§ **Records for the task**
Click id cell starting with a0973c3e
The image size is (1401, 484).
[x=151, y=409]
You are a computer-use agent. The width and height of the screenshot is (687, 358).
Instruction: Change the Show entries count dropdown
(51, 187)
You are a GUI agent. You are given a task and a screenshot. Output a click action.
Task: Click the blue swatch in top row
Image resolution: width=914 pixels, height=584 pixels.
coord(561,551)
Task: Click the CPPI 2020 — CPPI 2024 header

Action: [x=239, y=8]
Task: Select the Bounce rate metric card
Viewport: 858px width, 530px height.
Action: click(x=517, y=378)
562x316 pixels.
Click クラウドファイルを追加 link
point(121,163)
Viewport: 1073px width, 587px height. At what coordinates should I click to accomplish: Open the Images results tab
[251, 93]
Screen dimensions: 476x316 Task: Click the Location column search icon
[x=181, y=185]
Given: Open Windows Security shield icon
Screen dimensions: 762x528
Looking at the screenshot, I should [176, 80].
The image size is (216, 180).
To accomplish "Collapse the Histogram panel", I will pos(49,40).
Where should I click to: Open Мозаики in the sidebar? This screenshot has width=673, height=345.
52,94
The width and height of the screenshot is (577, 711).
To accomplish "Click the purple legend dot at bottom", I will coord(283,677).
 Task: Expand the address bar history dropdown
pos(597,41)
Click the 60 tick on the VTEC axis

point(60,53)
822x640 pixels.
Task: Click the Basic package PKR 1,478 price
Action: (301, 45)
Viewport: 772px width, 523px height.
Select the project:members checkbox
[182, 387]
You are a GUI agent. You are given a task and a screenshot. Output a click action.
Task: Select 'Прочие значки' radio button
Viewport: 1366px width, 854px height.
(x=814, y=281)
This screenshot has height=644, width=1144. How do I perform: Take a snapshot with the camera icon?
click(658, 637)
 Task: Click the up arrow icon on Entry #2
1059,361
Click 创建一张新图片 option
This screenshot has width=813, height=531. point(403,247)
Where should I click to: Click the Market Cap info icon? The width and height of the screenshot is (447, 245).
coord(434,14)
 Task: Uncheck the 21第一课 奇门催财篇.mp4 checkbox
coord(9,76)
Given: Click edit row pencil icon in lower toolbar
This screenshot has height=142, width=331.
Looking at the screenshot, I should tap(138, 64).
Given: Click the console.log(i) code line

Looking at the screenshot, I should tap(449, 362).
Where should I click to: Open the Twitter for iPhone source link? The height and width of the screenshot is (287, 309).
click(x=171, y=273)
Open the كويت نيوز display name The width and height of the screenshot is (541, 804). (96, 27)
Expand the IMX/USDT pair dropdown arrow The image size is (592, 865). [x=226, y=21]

§ **Task item**
Would you print exactly and only the lines of the material above that run from the line with "You are a computer-use" through the line with "The width and height of the screenshot is (577, 711).", both included?

§ **Exercise solution**
You are a computer-use agent. The width and height of the screenshot is (687, 358).
Instruction: Change the Show entries count dropdown
(51, 187)
You are a GUI agent. You are given a task and a screenshot. Output a click action.
Task: Click the blue swatch in top row
Image resolution: width=914 pixels, height=584 pixels.
coord(561,551)
Task: Click the CPPI 2020 — CPPI 2024 header

Action: [x=239, y=8]
Task: Select the Bounce rate metric card
Viewport: 858px width, 530px height.
Action: click(x=517, y=378)
562x316 pixels.
Click クラウドファイルを追加 link
point(121,163)
Viewport: 1073px width, 587px height. At what coordinates should I click to accomplish: Open the Images results tab
[251, 93]
Screen dimensions: 476x316 Task: Click the Location column search icon
[x=181, y=185]
Given: Open Windows Security shield icon
Screen dimensions: 762x528
Looking at the screenshot, I should [176, 80].
The image size is (216, 180).
To accomplish "Collapse the Histogram panel", I will pos(49,40).
Where should I click to: Open Мозаики in the sidebar? This screenshot has width=673, height=345.
52,94
The width and height of the screenshot is (577, 711).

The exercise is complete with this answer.